## BEGIN

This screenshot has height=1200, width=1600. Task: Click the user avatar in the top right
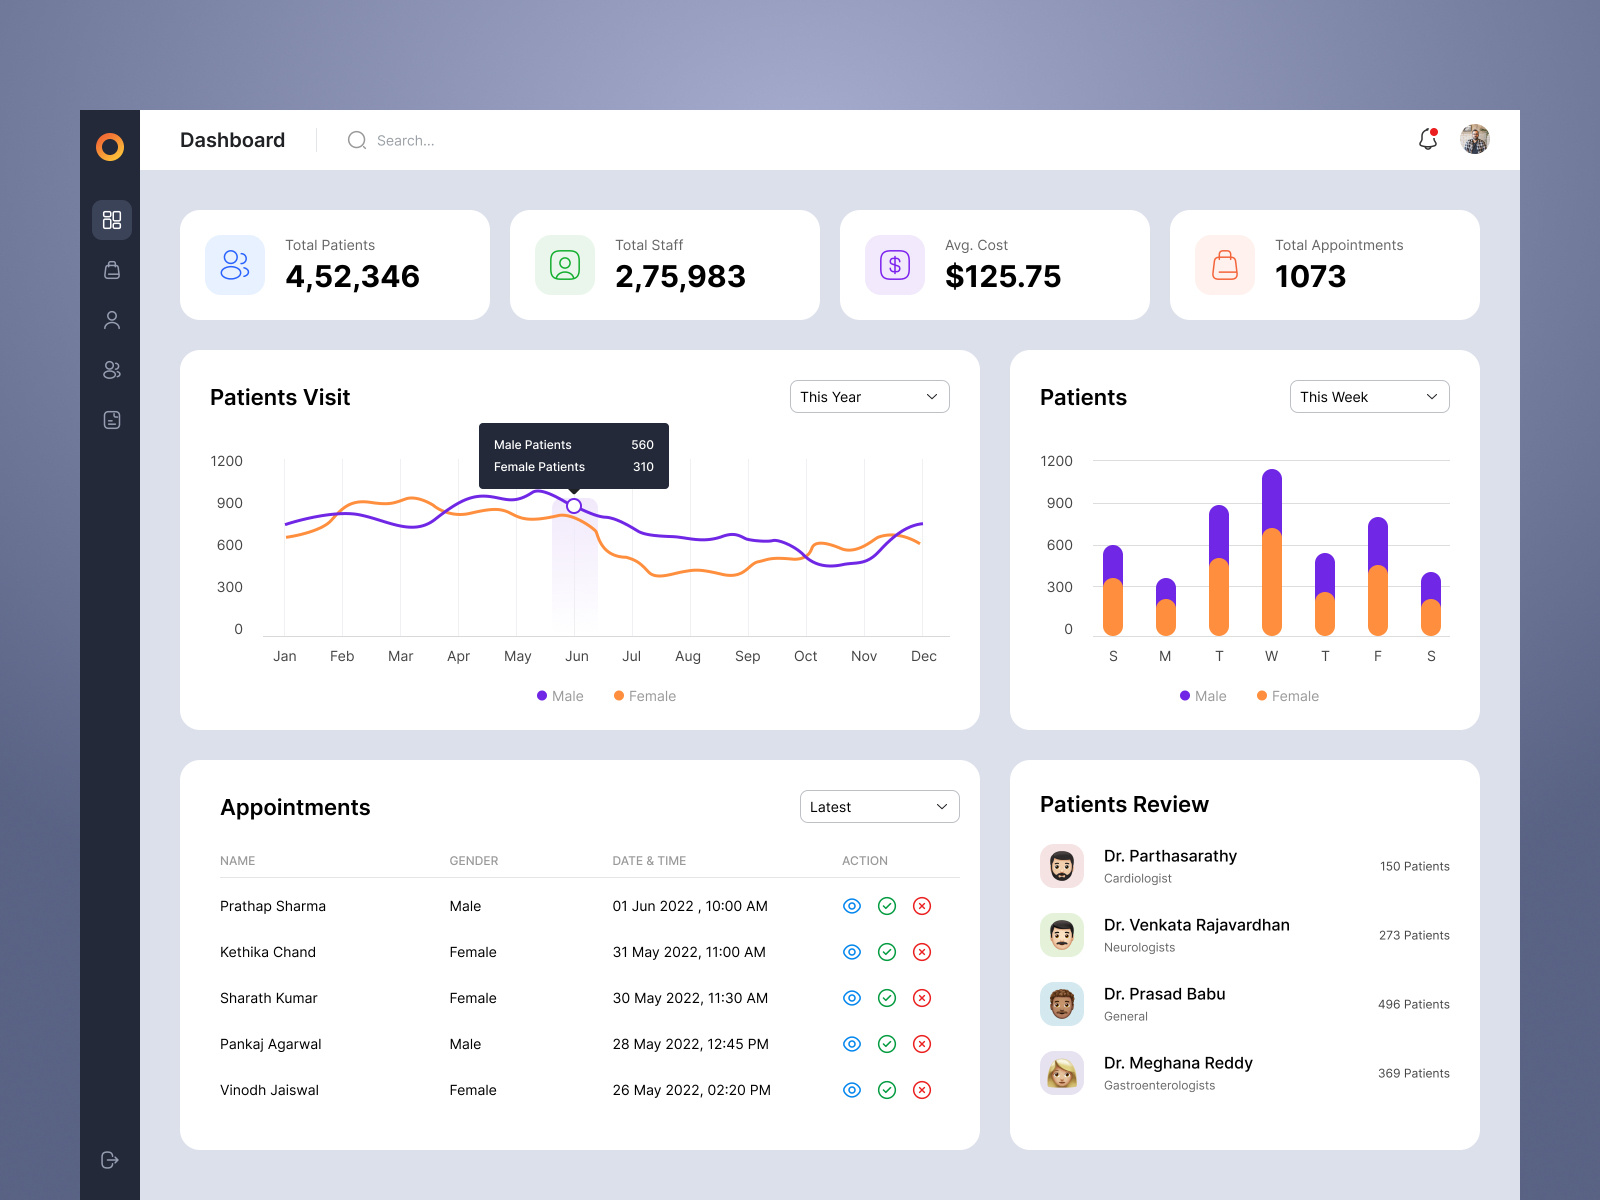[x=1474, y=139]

## END
## BEGIN

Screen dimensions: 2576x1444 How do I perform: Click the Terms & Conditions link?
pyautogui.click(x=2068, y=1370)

## END
## BEGIN

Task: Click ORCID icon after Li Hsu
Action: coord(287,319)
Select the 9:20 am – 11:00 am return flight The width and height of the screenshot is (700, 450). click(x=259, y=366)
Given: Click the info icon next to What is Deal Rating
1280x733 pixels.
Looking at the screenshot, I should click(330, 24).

## END

*Exercise*.
Write out the rows between the line containing "Select the 9:20" and the line containing "Looking at the", inclusive, reproducing each line verbatim.

*Final result*.
Select the 9:20 am – 11:00 am return flight The width and height of the screenshot is (700, 450). click(x=259, y=366)
Given: Click the info icon next to What is Deal Rating
1280x733 pixels.
Looking at the screenshot, I should click(330, 24).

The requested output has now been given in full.